# Show Super Hidden File Extensions



## Saxon (Jul 2, 2005)

Show Super Hidden File Extensions

Even when you have configured Windows to display all file extensions, there are still some which remain hidden. This allows potentially dangerous files to be masked as safe files, fooling the user into executing them. This tweak helps expose those file extensions.

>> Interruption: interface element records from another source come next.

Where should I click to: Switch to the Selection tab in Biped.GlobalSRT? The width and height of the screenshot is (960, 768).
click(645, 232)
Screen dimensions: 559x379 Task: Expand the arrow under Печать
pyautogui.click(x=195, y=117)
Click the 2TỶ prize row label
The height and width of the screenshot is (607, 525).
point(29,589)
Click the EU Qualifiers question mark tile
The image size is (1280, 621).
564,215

It is possible for a malicious user to name a file so that it looks safe to open, when in fact it may be executable containing dangerous content.

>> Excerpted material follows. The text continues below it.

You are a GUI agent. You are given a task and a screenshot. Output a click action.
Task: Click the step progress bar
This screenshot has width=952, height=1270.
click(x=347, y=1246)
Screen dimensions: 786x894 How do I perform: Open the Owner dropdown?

For example, a file could be displayed as "readme.txt" in explorer, when it fact it is really name "readme.txt.shs" but since the ".shs" portion of the filename is hidden it is impossible to tell it apart from a simple text file. Then once a user double-clicks to open this file, instead of seeing a text page as expected, the file will be executed by Windows as a scrap object and potentially harm the system.

To remove the potential to hide files, open your registry and using the search function find each occurance of a value named "NeverShowExt".

When this value is present the associated file extension will not be shown. To display the file extension highlight the "NeverShowExt" value and press Delete. Repeat this process for each extension you want to display.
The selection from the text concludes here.